VoIP systems, on the other hand, require only a good internet connection, which businesses usually need anyway. Also, while VoIP supports desk phones, you can also access your business number through softphone apps for PCs, tablets, and regular smartphones.
Finally, VoIP providers typically include features such as voicemail and caller IDs by default, which are often costly extras with landlines.
According to recent statistics, small businesses can save as much as 40% of overall telephony costs by switching to VoIP – and up to 90% on international calls.
Flexibility and scalability
The pandemic has highlighted one of the biggest advantages that VoIP has over traditional landlines: flexibility.
As mentioned above, VoIP services work via the cloud and can be accessed via softphone apps – from anywhere, at any time. It doesn’t matter whether you’re at your office desk or your living room couch during lockdown. VoIP can easily adapt to the realities of partly or fully distributed teams.
In addition, you can handle the entire VoIP setup for your business through an admin web portal, which makes it uniquely scalable. While adding a landline extension for a new hire can take several hours and an office technician, VoIP reduces the process to a few clicks. The same goes for routing calls between extensions – for example if team members are ill, on holiday, or on maternity leave.
Features, service bundling, and integration
As already briefly outlined above, VoIP systems typically include features that are expensive add-ons for landlines. However, they also come with countless additional productivity-boosting features that no landline can hope to offer.
Most modern VoIP platforms bundle a variety of communication channels: voice and video calling and conferencing, messaging, virtual fax, email, and even live chat. This allows you to centralize all your business communication in one place, further cutting costs.
In addition, many VoIP providers offer functionalities like call recording and call transcription based on natural language processing.
Plus, since VoIP is already cloud-based, it’s simple to integrate with countless other business platforms, from help desk systems to customer relationship management (CRM) suites.
Internet-independence: The landline advantage
VoIP has numerous advantages over landlines. However, there is one point in which the traditional phone system comes out on top: Landlines, quite simply, don’t need the internet to work.

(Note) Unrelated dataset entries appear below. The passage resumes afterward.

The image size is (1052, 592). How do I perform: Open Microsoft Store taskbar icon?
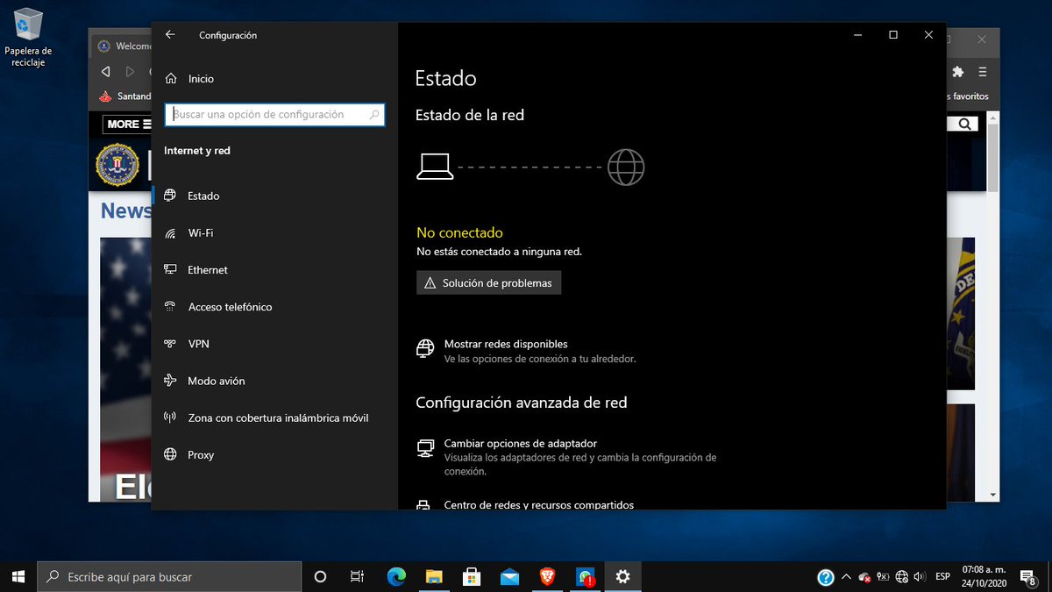tap(472, 576)
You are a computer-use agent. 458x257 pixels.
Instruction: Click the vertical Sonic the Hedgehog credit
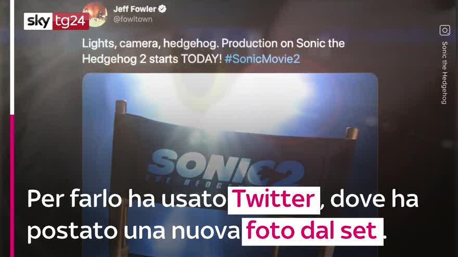pos(444,73)
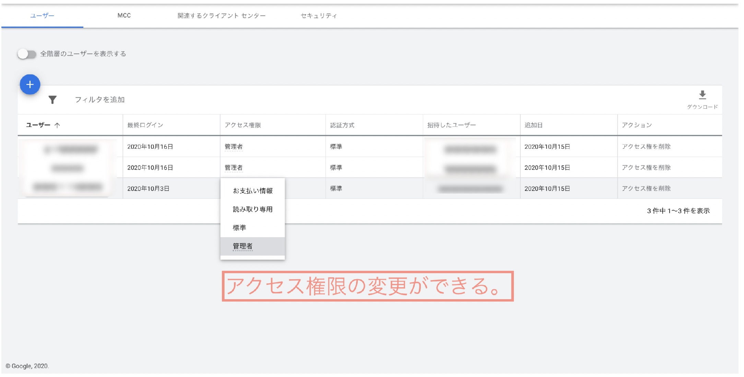
Task: Click アクセス権を削除 in the first row
Action: [646, 147]
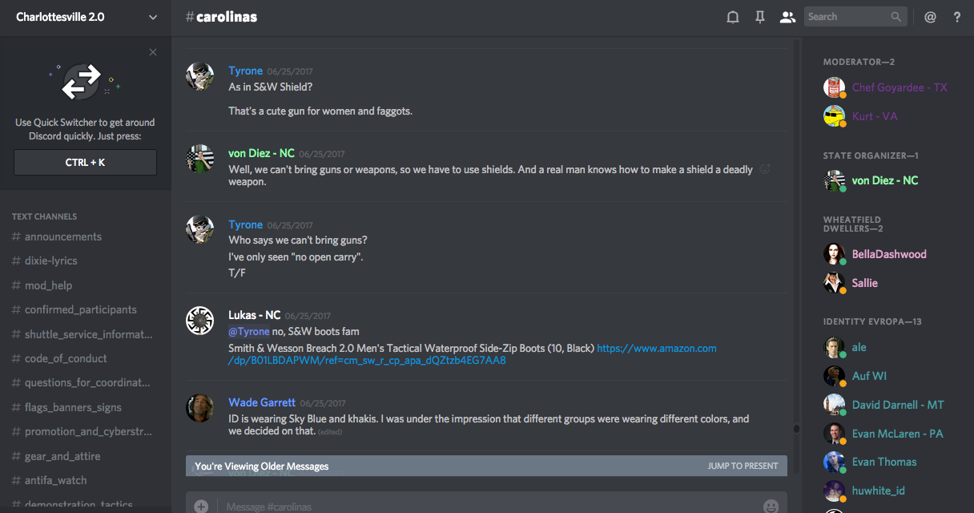Open the help question mark icon
Screen dimensions: 974x513
point(957,17)
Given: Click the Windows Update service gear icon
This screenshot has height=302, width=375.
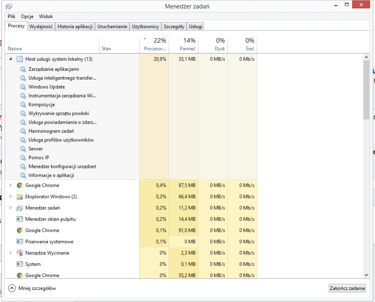Looking at the screenshot, I should 23,87.
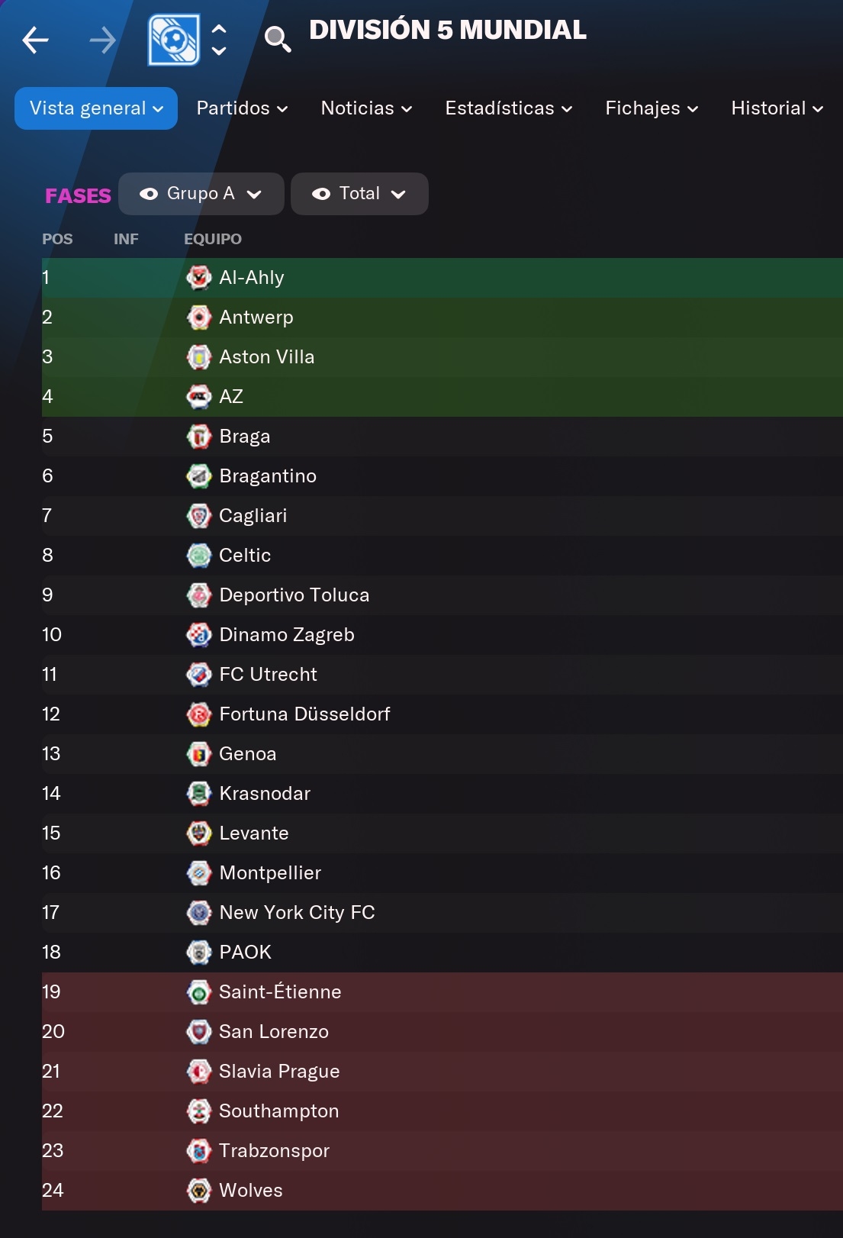Open the Aston Villa team link
The height and width of the screenshot is (1238, 843).
266,357
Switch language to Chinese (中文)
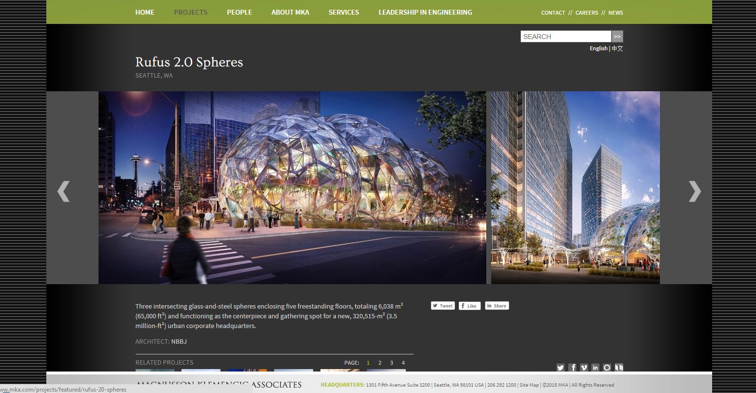Viewport: 756px width, 393px height. (617, 48)
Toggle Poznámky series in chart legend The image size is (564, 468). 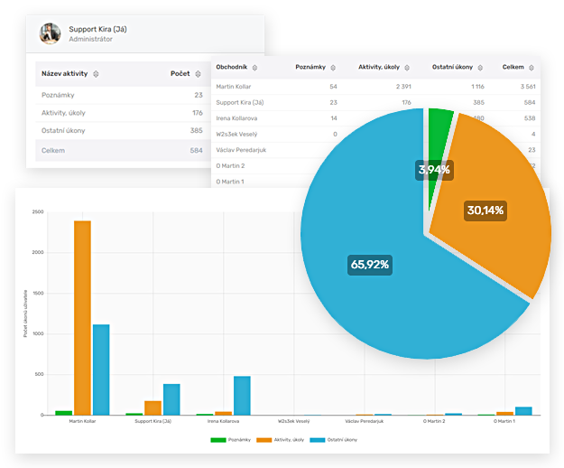point(228,439)
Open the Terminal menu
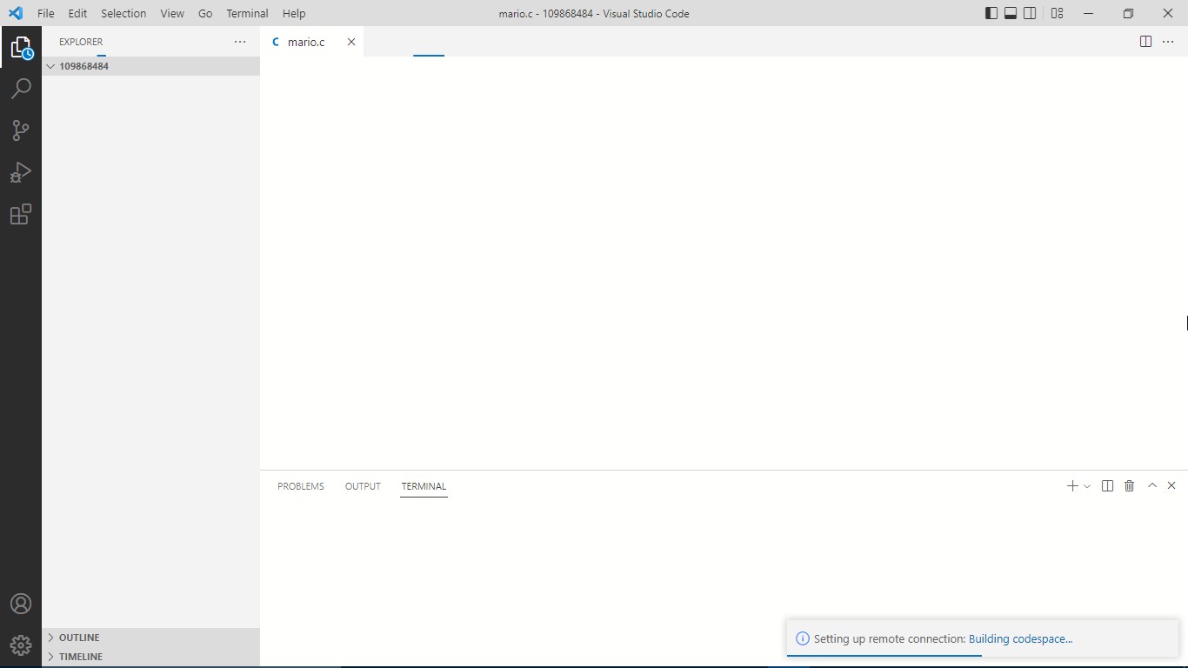This screenshot has width=1188, height=668. (x=246, y=13)
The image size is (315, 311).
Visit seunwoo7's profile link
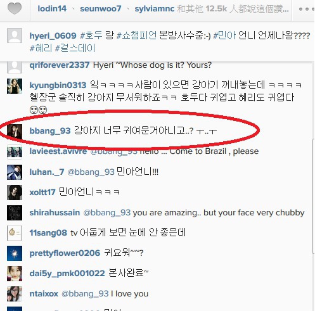tap(101, 9)
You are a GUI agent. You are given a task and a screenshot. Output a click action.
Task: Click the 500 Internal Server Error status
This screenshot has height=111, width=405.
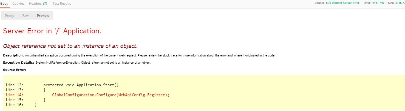point(342,3)
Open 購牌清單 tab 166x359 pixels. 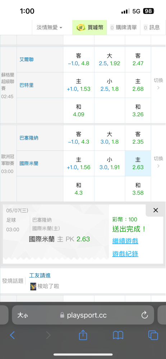[x=123, y=28]
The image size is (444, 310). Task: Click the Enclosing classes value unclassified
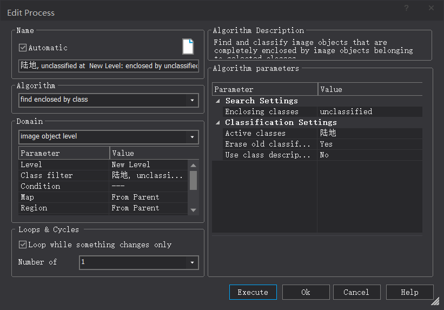click(369, 111)
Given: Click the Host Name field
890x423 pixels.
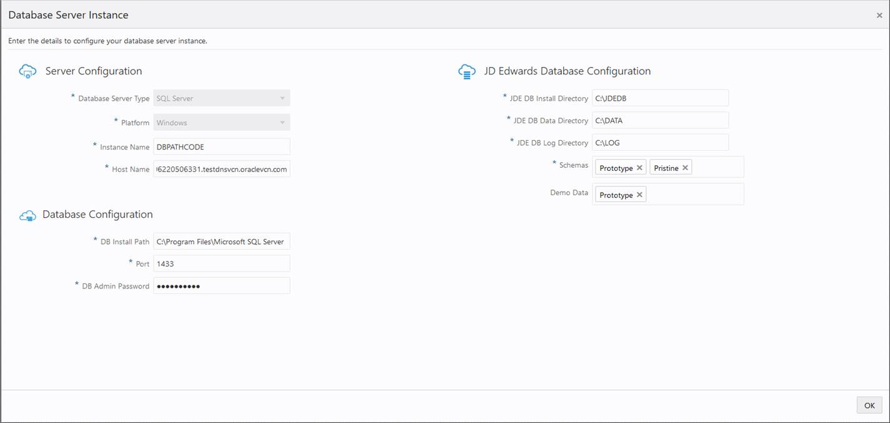Looking at the screenshot, I should (x=221, y=169).

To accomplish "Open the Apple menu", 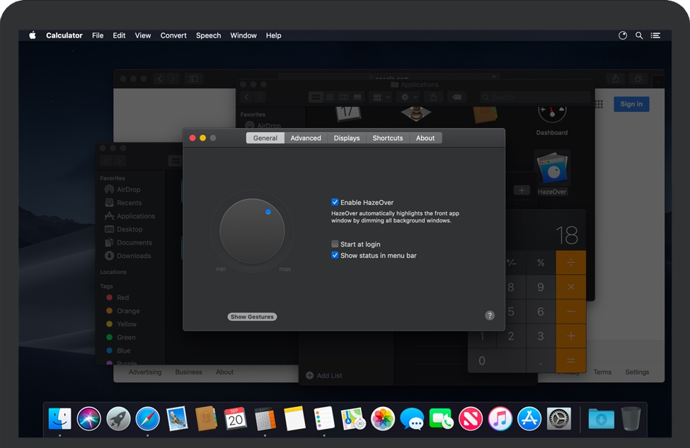I will pos(33,35).
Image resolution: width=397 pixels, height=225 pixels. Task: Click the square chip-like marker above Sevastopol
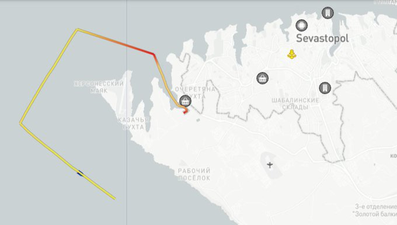point(302,25)
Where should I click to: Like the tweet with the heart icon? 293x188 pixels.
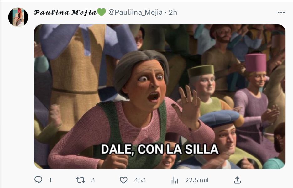pos(123,180)
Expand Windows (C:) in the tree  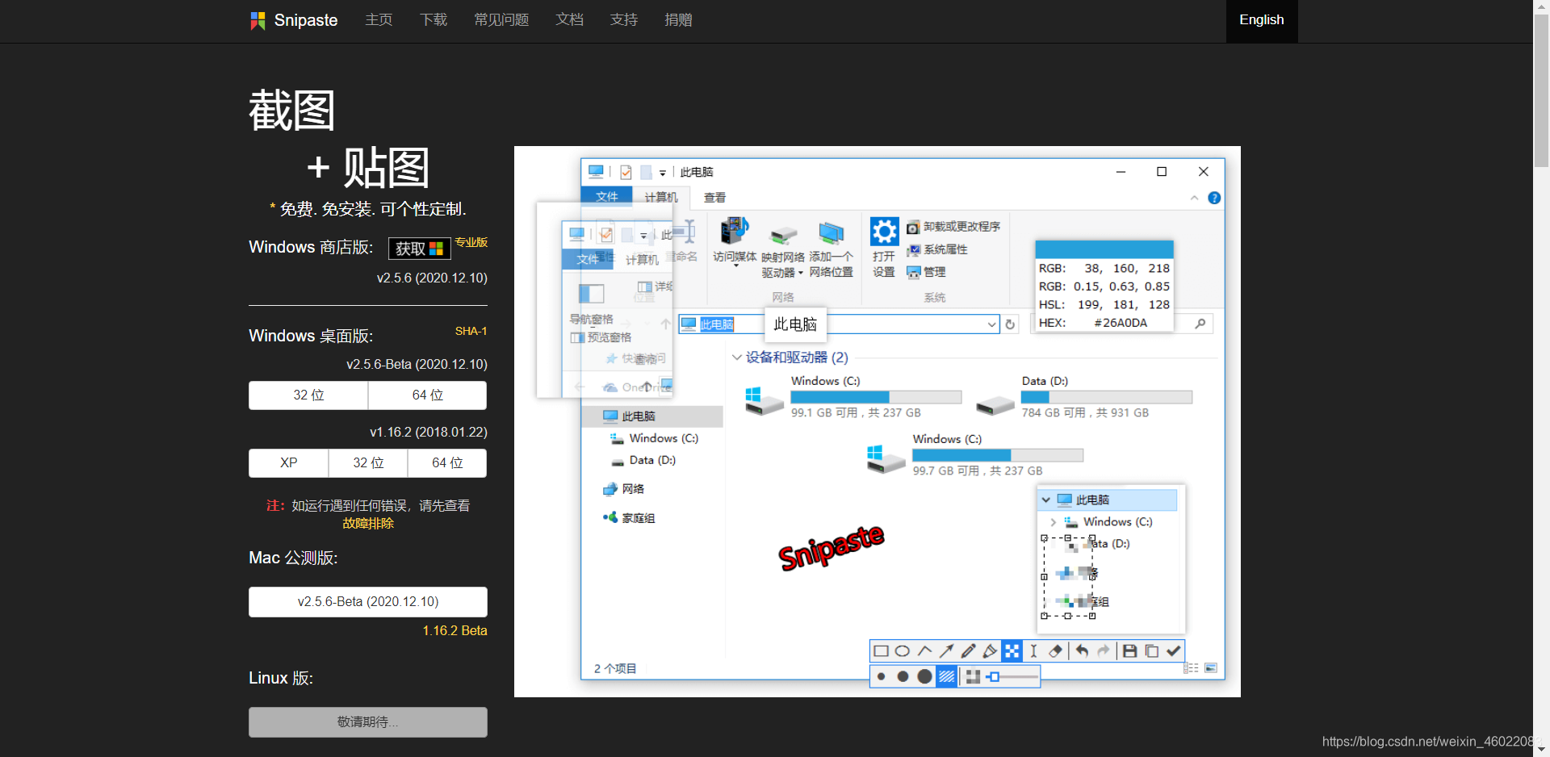pos(1053,522)
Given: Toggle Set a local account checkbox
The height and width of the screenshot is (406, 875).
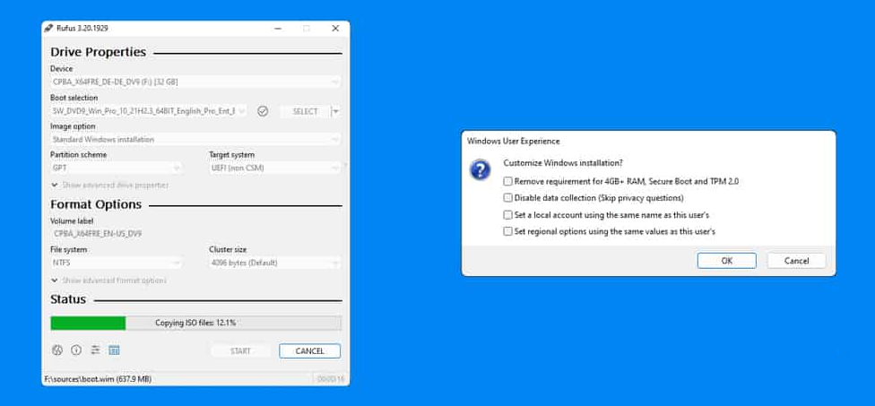Looking at the screenshot, I should pos(508,215).
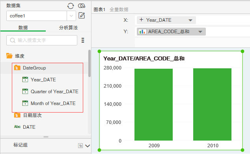250x154 pixels.
Task: Click the three-bar list options icon
Action: (x=83, y=40)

If you operate in a remote region, or an area with shaky internet service, then landlines remain the more reliable choice. In general, your internet connection must be able to constantly maintain a minimum upload speed of about 500 kbps to make reliable, HD VoIP calling possible.
All in all, making the transition to VoIP offers an overwhelming number of advantages for small businesses in today’s world of fast-paced, flexibility-demanding communication. Provided a solid internet connection, VoIP can help your business to cut back on costs, become more scalable, and benefit from countless productivity features.